Uma bióloga brasileira de 36 anos foi tragicamente atropelada em uma faixa de pedestres na freguesia do Lumiar, em Lisboa, no início da noite da última quinta-feira, 25 de setembro.
A saída prematura de Flávia Vasconcelos, que residia atualmente na capital portuguesa enquanto realizava pesquisas no MARE (Centro de Ciências do Mar e do Ambiente), causou profunda consternação entre familiares e amigos.
Três dias antes do acidente, a cientista, que tinha doutorado em ecologia, havia passado um tempo na Costa Vicentina com seu namorado. O casal também havia feito uma viagem aos Açores anteriormente.
A paixão por viajar era uma das grandes alegrias de Flávia. Em sua conta no Instagram, ela compartilhou imagens de suas aventuras, entretendo mais de 7 mil seguidores, e visitou mais de 50 países ao longo de sua vida.
Movimento de apoio para o traslado do corpo de Flávia ao Brasil
Conforme reportado pelo jornal Público, a morte de Flávia foi confirmada por seu parceiro, Yago Bezerra, em postagens nas redes sociais. “Perdi a pessoa que sentia o prazer de me fazer feliz. Com você eu me sentia o homem mais amado desta vida. Estou sem chão. Só queria que tudo isso fosse um pesadelo”, desabafou o jovem nas redes, deixando os seguidores do casal incrédulos.
Após isso, iniciou-se uma corrente de solidariedade em prol da família da bióloga. A amiga Priscila Justo lançou uma “vaquinha” virtual para cobrir não apenas os custos do traslado do corpo de Flávia para o Rio de Janeiro, sua cidade natal, mas também as passagens aéreas de seus pais e irmãos até Portugal para que pudessem acompanhar os trâmites legais.
A arrecadação, que já foi encerrada, tinha como meta 100 mil reais (aproximadamente 16 mil euros), mas conseguiu atingir mais de 120 mil reais, quase 20 mil euros.

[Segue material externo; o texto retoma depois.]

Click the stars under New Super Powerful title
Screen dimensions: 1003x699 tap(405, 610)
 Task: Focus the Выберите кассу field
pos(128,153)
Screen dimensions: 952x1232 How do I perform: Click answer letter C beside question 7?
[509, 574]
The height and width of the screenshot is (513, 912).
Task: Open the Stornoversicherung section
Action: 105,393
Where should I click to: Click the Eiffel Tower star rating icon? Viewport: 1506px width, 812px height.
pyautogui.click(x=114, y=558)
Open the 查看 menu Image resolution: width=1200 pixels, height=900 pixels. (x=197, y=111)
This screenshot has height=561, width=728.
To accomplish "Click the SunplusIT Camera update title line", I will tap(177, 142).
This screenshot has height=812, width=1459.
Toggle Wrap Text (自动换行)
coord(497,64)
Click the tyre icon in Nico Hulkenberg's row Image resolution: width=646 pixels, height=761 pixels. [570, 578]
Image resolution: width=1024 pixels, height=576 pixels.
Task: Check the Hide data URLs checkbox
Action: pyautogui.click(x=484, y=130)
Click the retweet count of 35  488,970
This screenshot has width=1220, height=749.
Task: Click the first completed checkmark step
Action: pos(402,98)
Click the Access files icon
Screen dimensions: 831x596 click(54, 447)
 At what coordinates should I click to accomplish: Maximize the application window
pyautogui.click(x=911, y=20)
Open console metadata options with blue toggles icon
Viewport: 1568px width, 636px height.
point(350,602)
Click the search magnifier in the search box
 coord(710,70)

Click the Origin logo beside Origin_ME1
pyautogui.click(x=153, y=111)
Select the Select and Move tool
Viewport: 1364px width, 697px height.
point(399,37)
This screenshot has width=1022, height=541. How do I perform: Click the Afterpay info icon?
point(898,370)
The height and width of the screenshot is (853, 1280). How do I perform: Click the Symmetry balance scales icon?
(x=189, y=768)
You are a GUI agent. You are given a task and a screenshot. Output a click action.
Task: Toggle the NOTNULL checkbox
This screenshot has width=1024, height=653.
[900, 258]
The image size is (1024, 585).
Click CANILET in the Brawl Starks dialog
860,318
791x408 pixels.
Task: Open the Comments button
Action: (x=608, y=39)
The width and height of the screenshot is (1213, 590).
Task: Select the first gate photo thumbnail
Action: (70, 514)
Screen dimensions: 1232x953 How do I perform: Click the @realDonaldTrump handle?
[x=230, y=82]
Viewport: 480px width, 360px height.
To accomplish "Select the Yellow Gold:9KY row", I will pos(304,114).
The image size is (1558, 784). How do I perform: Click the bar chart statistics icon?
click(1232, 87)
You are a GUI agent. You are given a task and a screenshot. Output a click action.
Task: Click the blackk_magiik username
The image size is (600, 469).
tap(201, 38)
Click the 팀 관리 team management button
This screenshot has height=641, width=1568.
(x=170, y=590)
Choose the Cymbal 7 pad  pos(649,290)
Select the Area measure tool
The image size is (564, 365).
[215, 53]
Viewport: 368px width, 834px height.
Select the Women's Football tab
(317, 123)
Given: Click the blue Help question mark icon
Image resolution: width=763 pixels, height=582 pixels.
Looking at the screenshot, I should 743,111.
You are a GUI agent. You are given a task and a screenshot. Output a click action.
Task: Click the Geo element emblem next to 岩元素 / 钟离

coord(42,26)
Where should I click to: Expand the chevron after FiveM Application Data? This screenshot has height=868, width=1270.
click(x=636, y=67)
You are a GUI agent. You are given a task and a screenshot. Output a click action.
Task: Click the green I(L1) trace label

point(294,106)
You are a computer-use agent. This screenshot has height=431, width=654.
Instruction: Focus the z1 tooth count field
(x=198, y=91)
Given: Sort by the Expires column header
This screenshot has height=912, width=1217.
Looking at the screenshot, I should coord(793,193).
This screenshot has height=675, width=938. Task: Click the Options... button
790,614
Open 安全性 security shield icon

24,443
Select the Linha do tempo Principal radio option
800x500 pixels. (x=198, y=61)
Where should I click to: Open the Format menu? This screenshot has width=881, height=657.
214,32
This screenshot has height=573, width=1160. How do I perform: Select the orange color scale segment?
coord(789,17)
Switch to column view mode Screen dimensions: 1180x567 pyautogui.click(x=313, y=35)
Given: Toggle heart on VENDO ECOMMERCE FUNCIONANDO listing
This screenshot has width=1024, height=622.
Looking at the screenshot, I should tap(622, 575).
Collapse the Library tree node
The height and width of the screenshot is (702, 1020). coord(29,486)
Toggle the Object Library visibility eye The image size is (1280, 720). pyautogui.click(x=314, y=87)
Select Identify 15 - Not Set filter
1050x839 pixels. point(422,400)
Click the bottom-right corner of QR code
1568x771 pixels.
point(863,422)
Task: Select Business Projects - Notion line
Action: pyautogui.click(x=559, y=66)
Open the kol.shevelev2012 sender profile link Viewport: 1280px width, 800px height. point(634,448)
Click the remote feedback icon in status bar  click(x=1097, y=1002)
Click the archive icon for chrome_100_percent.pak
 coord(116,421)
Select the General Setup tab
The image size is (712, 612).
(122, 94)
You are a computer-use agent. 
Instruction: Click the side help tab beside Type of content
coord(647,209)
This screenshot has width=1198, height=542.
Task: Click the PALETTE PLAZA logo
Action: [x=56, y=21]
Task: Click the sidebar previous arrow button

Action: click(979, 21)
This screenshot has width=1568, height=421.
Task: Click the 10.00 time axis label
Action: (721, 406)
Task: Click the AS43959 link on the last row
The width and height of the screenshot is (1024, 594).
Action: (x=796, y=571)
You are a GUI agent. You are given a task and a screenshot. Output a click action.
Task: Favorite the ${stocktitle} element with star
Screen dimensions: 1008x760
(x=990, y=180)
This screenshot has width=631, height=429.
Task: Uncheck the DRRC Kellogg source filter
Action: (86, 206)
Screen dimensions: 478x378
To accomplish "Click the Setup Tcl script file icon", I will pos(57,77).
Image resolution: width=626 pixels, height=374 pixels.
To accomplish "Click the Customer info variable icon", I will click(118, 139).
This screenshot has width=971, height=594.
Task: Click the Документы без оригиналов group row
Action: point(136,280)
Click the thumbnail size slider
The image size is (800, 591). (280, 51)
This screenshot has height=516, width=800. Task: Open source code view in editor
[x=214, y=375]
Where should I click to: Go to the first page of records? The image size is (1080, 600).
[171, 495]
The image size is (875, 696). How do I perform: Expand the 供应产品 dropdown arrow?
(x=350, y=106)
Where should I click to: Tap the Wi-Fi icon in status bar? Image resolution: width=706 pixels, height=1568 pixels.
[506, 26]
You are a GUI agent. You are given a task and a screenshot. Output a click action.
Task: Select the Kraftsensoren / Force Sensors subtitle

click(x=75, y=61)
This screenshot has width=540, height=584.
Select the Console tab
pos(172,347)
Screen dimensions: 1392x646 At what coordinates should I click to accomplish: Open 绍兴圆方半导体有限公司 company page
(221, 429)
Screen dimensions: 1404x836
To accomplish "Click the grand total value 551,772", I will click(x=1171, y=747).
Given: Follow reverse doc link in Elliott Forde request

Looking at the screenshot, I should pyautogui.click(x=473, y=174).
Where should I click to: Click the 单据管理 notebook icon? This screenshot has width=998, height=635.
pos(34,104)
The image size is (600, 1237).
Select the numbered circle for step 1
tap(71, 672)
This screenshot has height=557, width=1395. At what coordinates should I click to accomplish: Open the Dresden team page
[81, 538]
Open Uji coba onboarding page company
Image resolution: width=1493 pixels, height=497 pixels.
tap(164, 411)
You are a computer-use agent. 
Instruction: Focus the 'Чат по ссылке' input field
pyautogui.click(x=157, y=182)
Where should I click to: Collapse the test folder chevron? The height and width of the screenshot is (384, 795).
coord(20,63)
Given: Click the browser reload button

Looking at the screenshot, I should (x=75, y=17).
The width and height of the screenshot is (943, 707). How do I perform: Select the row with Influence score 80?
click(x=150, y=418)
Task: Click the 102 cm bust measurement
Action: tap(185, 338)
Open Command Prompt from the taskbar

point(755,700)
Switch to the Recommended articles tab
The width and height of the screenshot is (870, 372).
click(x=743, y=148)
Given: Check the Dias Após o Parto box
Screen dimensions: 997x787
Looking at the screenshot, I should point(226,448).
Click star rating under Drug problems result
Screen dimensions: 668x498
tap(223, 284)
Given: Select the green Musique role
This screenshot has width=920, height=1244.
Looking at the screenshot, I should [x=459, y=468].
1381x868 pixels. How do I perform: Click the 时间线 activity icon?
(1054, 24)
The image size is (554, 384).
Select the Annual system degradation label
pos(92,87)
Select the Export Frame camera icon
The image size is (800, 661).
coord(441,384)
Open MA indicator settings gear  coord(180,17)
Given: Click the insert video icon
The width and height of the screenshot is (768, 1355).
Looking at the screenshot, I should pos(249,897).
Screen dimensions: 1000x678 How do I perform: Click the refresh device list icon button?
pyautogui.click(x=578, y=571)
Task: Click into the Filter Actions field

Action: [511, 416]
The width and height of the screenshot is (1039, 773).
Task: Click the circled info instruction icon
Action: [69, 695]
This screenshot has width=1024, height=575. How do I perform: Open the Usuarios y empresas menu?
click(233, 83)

Um total de 970 pessoas contribuíram: “Em nome de toda a nossa família, queremos expressar nossa mais profunda gratidão a todos que contribuíram. Cada gesto de solidariedade nos trouxe conforto e força para seguir”, declarou Priscila.
Segundo o mesmo periódico, ainda não há uma data definida para o traslado do corpo de Flávia, pois existem vários trâmites a serem seguidos.
Após sua morte, a direção do MARE homenageou a dedicação de Flávia ao seu trabalho e seu impacto positivo entre colegas e alunos, enfatizando o legado que deixou na comunidade científica e na amizade que cultivou com todos que a conheceram.
“Sua dedicação, competência e espírito colaborativo deixaram uma marca profunda em colegas e estudantes, estabelecendo um legado de ciência e amizade que permanecerá entre nós. Sempre será lembrada pela sua energia contagiante, pela alegria de viver e pelo senso de humor inigualável, qualidades que também trazia consigo em suas viagens, uma das suas grandes paixões”, foi o que constou no comunicado publicado no site do centro.
Relato de testemunha sobre o acidente. “Foi projetada alguns metros”
“Eu estava passeando com meu cachorro quando ouvi um estrondo. Quando olhei, ela estava projetada alguns metros à frente da faixa de pedestres”, recordou o morador que acionou o serviço de emergência médica.
Pessoas vizinhas rapidamente se reuniram, incluindo um médico que iniciou os primeiros socorros à jovem.
“Havia muito sangue no chão. Ela perdeu o pulso e os médicos iniciaram manobras de ressuscitação. Quando a ambulância chegou, ainda tentaram reanimá-la, mas ela já havia falecido”, acrescentou, completando que aquela “não deveria ser uma rua de alta velocidade”.
O morador também comentou que o motorista não deixou o local após o atropelamento. “Ele ficou lá, conversou com a polícia. Era um rapaz, provavelmente na casa dos 30 anos. Estava devastado. Chorava compulsivamente, parecia desesperado”, lamentou.
Portugal é um dos países com mais atropelamentos em faixas de pedestres
O Público também revela que Portugal está entre os países da União Europeia com as mais altas taxas de mortalidade por atropelamentos em faixas de pedestres, ocupando a oitava posição, segundo o Conselho Europeu de Transporte Seguro.
Dados da Autoridade Nacional de Segurança Rodoviária (ANSR) mostram que, entre janeiro de 2023 e junho de 2024, mais de 11 mil pessoas foram atropeladas por veículos em Portugal (carros, motos ou ônibus), resultando em 251 mortes e 944 feridos graves. Mais de 50% desses acidentes ocorreram em Lisboa e no Porto.